_Required action:_ Could you repeat every line below exactly, skipping the images?

Pixel coordinate grounding data
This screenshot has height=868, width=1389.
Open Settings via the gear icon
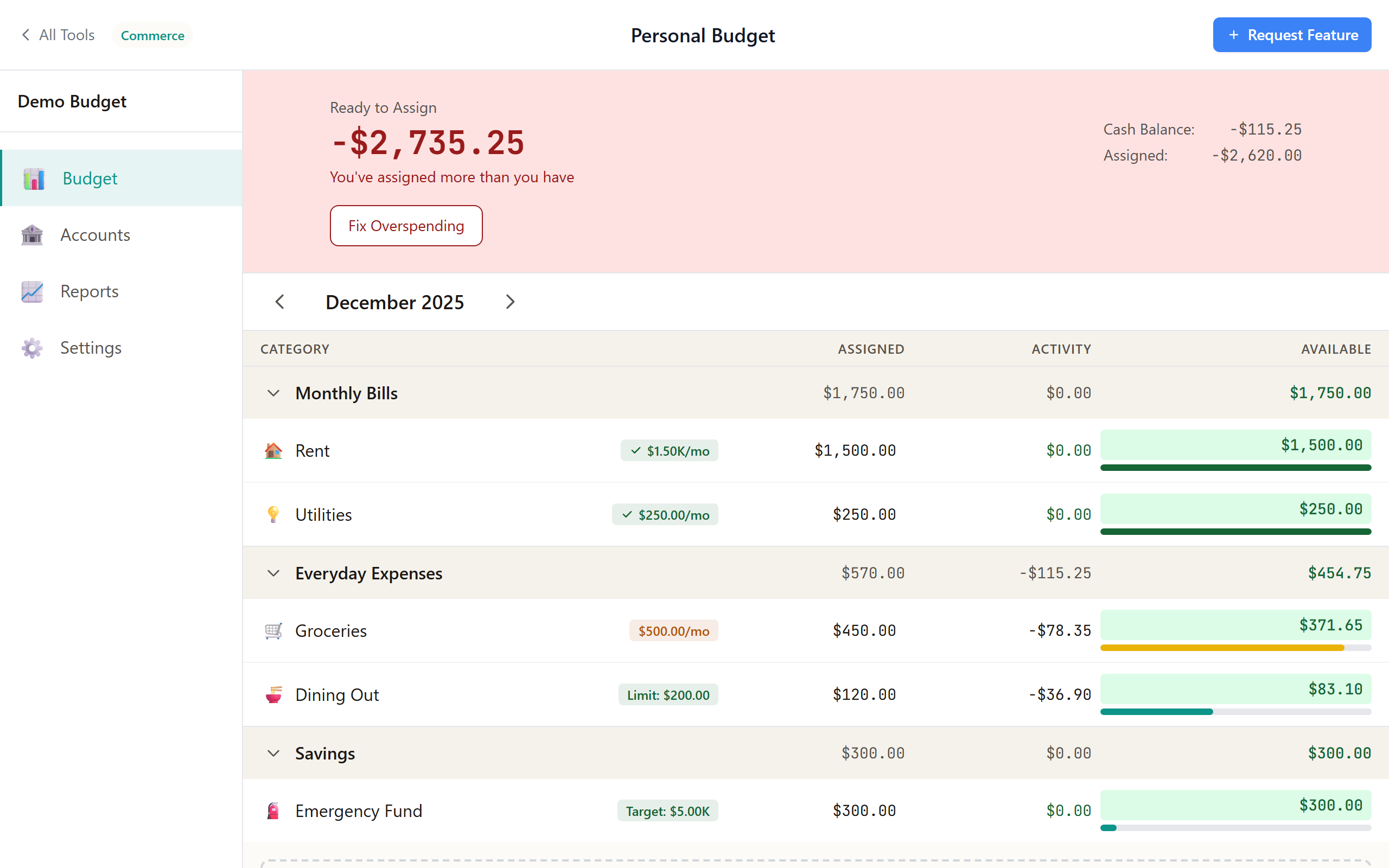(31, 348)
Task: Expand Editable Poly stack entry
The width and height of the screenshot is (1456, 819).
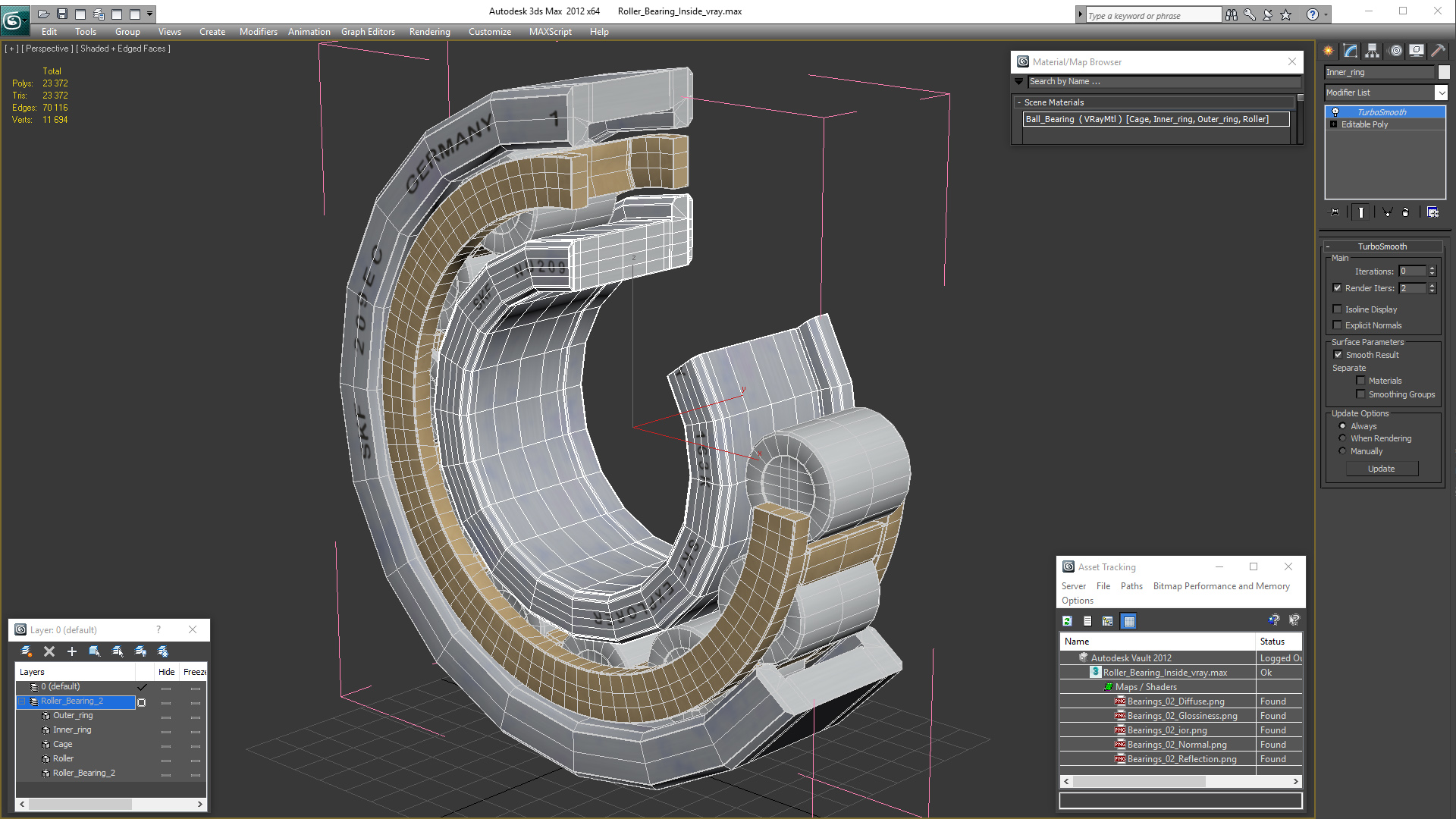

_Completed exercise:_
This screenshot has height=868, width=1389.
Open Settings via the gear icon
(31, 348)
Task: Expand Editable Poly stack entry
The width and height of the screenshot is (1456, 819).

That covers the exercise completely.